A diverse and intergenerational cast take this passionate new production to the stage. Harry Alexander, winner of the UK Critics Circle National Dance Awards in the category of Best Emerging Artist (2017), and a dancer with Michael Clarke Company and Julie Cunningham amongst others, performs the title role of Mariposa. Preston, his sailor, will be danced by Stan West, who recently toured with Matthew Bourne’s Swan Lake and performed in Marianne Elliot’s Olivier and Tony Award-winning production of Angels in America for the National Theatre. Corey Annand, who created the title role in Arthur Pita’s The Little Match Girl and played the baby penguin in Paul McEneaney and Pons Guerra’s Penguins, also joins the cast as Kate, Preston’s wife, as does Michael Marquez, former dancer with Phoenix Dance Theatre, as the Orisha deity. British-Indian dancemaker and cultural curator, Jaivant Patel, whose work reconceptualises the queer South Asian body onstage, performs the charismatic role of Gertrudis, the brothel owner.

Mariposa has been commissioned by Birmingham Dance Hub and Spin Arts, with further support from DanceXchange and the British Council. The creation and tour of Mariposa is also funded by Arts Council England.

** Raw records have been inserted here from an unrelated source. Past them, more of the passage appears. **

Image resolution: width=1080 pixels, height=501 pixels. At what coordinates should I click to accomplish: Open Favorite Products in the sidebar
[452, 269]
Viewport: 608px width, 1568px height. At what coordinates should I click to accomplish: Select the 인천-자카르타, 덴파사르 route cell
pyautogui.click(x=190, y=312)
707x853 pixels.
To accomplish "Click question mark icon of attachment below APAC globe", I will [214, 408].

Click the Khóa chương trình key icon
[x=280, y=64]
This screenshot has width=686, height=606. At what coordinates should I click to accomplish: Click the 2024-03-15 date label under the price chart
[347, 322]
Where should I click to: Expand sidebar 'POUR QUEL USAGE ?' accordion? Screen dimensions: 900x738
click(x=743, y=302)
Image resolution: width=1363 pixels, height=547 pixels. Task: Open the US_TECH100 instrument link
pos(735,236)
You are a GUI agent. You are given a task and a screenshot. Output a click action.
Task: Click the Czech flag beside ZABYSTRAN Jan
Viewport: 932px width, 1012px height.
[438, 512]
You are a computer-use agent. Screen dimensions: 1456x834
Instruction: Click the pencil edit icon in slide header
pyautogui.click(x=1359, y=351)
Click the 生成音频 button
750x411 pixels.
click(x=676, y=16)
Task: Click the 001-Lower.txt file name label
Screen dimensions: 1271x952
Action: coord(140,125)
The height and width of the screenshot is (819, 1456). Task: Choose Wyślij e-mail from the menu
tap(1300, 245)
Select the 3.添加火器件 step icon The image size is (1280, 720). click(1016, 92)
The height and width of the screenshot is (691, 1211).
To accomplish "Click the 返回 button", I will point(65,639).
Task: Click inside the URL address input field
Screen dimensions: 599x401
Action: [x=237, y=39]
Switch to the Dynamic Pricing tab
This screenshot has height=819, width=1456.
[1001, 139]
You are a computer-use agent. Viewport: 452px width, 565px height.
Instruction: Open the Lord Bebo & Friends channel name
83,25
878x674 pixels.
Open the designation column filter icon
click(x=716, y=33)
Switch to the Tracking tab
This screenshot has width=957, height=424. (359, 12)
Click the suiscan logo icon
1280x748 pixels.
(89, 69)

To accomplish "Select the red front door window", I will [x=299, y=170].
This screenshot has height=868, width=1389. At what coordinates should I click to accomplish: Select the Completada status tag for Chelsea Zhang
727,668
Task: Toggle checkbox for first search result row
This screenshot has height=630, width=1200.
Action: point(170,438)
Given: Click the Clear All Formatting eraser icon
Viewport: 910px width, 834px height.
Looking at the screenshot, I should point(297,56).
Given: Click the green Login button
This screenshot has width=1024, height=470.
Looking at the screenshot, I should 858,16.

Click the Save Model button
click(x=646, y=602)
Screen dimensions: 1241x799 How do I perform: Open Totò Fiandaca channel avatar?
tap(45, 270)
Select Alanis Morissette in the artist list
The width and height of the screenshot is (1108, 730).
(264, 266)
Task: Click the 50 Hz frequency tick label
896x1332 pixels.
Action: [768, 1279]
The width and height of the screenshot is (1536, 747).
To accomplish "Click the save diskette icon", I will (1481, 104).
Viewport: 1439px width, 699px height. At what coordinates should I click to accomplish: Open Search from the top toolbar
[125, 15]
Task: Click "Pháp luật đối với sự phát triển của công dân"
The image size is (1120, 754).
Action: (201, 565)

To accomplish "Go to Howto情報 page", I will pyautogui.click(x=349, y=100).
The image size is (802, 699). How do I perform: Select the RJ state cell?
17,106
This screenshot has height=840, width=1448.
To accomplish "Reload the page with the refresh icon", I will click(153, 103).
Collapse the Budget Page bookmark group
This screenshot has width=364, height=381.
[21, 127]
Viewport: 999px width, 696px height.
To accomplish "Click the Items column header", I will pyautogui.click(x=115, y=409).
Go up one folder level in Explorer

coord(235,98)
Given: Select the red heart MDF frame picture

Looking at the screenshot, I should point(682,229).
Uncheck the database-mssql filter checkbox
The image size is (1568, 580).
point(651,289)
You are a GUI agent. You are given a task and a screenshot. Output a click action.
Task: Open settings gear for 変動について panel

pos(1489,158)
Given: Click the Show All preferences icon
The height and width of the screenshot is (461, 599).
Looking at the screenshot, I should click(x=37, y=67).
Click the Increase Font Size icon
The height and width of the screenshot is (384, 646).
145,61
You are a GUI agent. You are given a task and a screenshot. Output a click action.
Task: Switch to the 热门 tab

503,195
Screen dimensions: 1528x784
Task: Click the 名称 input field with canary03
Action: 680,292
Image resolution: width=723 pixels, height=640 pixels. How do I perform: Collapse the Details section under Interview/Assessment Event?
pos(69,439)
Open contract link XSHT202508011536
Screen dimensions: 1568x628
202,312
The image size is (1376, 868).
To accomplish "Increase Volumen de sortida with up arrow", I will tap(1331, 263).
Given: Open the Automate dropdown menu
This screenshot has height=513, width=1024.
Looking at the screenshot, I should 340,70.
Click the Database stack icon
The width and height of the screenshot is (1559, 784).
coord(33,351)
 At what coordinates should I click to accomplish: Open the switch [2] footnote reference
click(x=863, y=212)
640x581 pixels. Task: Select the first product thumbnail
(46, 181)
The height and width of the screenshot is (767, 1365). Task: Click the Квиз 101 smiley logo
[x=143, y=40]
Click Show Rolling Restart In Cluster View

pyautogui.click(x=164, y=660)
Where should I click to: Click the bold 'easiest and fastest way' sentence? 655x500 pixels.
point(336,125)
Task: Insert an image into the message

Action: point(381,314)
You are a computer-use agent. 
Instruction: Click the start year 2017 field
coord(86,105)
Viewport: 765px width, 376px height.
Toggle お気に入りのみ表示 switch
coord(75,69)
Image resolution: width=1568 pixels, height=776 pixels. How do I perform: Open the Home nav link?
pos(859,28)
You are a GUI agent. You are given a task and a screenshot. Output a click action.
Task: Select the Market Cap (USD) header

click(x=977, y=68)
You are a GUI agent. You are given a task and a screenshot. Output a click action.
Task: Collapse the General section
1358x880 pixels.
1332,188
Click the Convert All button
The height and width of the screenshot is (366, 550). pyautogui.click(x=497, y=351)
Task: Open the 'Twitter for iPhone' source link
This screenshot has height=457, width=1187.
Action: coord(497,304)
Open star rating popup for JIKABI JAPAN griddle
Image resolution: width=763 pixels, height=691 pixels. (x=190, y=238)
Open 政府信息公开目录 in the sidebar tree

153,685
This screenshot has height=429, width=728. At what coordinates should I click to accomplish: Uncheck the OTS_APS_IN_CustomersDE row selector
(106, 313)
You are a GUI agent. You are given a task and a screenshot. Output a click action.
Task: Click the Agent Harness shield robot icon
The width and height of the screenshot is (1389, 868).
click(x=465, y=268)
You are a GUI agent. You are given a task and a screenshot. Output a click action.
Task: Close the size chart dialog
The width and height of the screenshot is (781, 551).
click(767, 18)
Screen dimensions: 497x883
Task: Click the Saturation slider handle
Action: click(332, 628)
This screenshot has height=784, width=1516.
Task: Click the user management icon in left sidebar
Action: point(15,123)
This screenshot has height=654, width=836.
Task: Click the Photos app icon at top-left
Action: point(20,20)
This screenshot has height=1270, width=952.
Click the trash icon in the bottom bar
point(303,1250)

Pons Guerra, who has recently premiered his new family work about transgender childhood, The Bull and the Moon, has also created work for companies such as Ballet Hispanico of New York, Nashville Ballet, Rambert, Sadler’s Wells, Northern Ballet, the National Dominican Ballet, Birmingham Repertory Theatre and Cahoots Northern Ireland, amongst others. In 2016 DeNada Dance Theatre received a UK Critic’s Circle National Dance Awards nomination in the category of Best Independent Company, and in May 2018 Pons Guerra featured in Prejudice and Passion, a BBC Four documentary that portrayed his journey as an emerging independent choreographer creating LGBTQ work. A young choreographer that has quickly stepped into the international scene, Mariposa follows years of on-site research into the queer and transgender sex worker community of Cuba and the Dominican Republic.